Required work | Output the data from the line with "How do I perform: Select" up to and including the line with "the resize handle", copying each line exactly as it stands.

Information given |
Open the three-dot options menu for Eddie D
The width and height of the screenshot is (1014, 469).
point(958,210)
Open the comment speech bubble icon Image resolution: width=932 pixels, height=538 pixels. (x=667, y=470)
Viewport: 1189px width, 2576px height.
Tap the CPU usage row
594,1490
...
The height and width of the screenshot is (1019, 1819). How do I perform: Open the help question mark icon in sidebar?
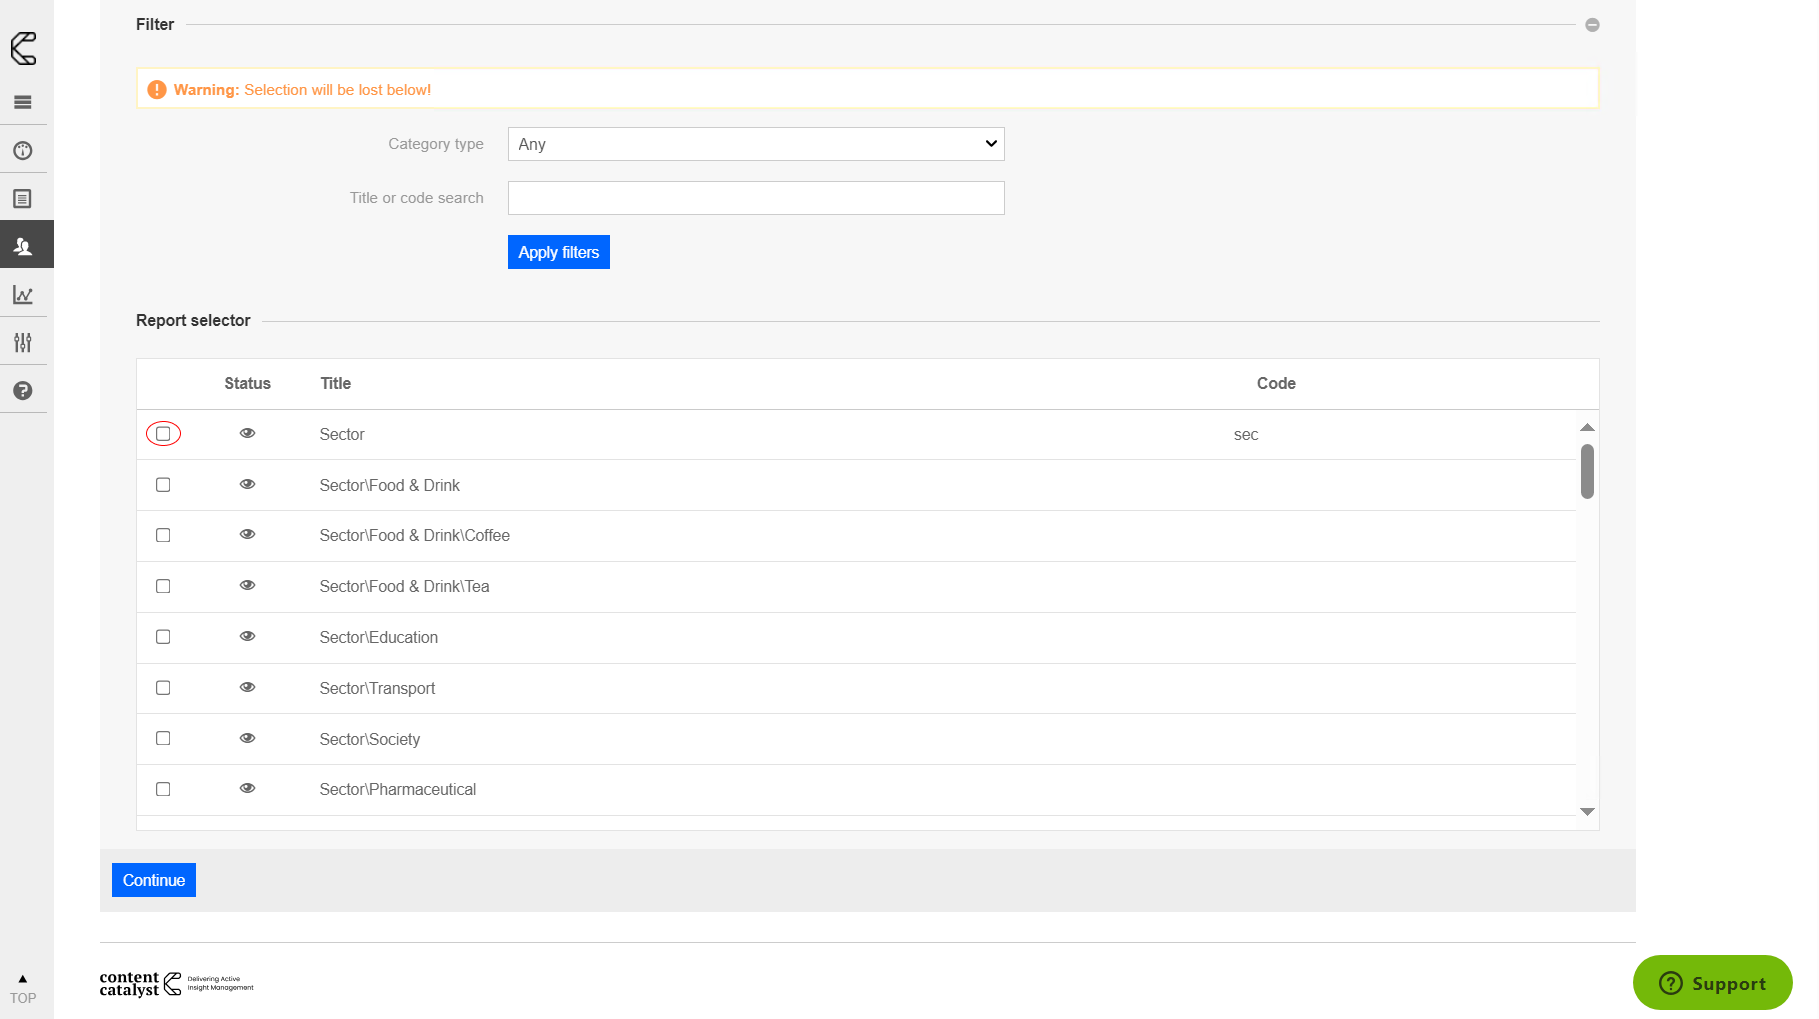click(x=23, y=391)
==
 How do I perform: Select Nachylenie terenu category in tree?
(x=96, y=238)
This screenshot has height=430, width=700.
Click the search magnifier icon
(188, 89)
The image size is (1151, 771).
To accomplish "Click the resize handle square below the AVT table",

Result below |
 How do I perform: Select Nachylenie terenu category in tree?
(x=96, y=238)
This screenshot has height=430, width=700.
Click the search magnifier icon
(188, 89)
The image size is (1151, 771).
To accomplish "Click the resize handle square below the AVT table",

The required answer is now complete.